We conducted a randomised controlled trial, and 218 participants who were diagnosed with CTTH were recruited from June 2017 to September 2020. The participants in the intervention group received 20 sessions of true acupuncture (TA group) over eight weeks. The acupuncture treatments were standardised across participants, and each acupuncture site was needled to achieve deqi sensation. Each treatment session lasted 30 minutes. The participants in the control group received the same sessions and treatment frequency of superficial acupuncture (SA group) – defined as a type of sham control by avoiding deqi sensation at each acupuncture site. The main outcome was the responder rate at 16 weeks after randomisation (week 16) and was followed up at week 32. A responder was defined as a participant who reported at least a 50% reduction in the monthly number of headache days (MHDs).

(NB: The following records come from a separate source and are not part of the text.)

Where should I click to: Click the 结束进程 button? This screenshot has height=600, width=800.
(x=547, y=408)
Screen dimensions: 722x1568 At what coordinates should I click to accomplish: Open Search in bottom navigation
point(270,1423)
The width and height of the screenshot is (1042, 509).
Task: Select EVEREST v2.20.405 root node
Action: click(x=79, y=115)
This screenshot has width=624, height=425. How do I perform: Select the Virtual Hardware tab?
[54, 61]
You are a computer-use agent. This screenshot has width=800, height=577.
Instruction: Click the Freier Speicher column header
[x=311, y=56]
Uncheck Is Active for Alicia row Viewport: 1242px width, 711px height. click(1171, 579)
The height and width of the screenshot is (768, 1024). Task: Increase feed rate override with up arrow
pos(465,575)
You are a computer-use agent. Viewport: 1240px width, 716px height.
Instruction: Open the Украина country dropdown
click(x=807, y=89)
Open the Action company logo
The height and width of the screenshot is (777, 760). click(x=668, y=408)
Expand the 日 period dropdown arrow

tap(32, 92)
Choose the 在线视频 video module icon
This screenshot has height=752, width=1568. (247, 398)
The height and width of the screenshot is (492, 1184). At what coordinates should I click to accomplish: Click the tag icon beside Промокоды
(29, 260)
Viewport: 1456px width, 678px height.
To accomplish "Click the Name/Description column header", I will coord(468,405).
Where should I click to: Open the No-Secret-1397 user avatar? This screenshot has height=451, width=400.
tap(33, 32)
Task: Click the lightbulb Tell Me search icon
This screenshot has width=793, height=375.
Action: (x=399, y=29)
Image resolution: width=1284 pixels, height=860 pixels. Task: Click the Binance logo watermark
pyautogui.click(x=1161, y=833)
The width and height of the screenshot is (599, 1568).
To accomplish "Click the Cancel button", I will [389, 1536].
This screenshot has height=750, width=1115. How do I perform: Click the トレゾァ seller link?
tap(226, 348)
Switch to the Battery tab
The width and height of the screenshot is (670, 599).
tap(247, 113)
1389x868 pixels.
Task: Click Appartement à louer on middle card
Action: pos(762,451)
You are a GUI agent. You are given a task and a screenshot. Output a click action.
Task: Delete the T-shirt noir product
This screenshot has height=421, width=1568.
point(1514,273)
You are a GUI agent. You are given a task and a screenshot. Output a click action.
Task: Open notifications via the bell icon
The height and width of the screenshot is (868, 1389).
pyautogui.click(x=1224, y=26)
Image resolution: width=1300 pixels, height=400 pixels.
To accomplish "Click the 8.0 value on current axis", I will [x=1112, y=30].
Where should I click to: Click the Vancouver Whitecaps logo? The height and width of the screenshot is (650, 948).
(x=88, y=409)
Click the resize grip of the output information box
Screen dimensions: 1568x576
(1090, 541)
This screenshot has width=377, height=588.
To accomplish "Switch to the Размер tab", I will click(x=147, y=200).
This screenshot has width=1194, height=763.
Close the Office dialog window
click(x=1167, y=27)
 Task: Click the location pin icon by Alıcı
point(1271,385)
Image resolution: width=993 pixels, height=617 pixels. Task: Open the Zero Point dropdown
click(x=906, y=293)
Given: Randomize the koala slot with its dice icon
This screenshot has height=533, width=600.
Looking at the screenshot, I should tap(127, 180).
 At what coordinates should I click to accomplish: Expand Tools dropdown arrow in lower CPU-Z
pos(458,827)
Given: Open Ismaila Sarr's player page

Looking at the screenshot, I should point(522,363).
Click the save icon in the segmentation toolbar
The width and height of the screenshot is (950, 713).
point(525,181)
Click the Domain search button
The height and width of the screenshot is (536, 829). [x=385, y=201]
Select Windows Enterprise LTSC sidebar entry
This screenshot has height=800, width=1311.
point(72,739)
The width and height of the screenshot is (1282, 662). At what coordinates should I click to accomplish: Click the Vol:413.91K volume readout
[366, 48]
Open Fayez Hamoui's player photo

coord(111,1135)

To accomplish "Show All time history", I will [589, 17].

Our study included 218 participants (mean age: 43.1 years, mean disease duration: 130 months, MHDs: 21.5 days). The responder rate was 68.2% in the TA group (n=110) versus 48.1% in the SA group (n=108) at week 16 (odds ratio, 2.65; 95%CI, 1.5 to 4.77; p<0.001); and it was 68.2% in the TA group versus 50% in the SA group at week 32 (odds ratio, 2.4; 95%CI, 1.36 to 4.3; p<0.001). The reduction in MHDs was 13.1±9.8 days in the TA group versus 8.8±9.6 days in the SA group at week 16 (mean difference, 4.3 days; 95%CI, 2.0 to 6.5; p<0.001), and the reduction was 14±10.5 days in the TA group versus 9.5±9.3 days in the SA group at week 32 (mean difference, 4.5 days; 95%CI, 2.1 to 6.8; p<0.001). Four mild adverse events were reported; three in the TA group versus one in the SA group.
The eight-week TA treatment was effective for the prophylaxis of CTTH. Further studies might focus on the cost-effectiveness of the treatment.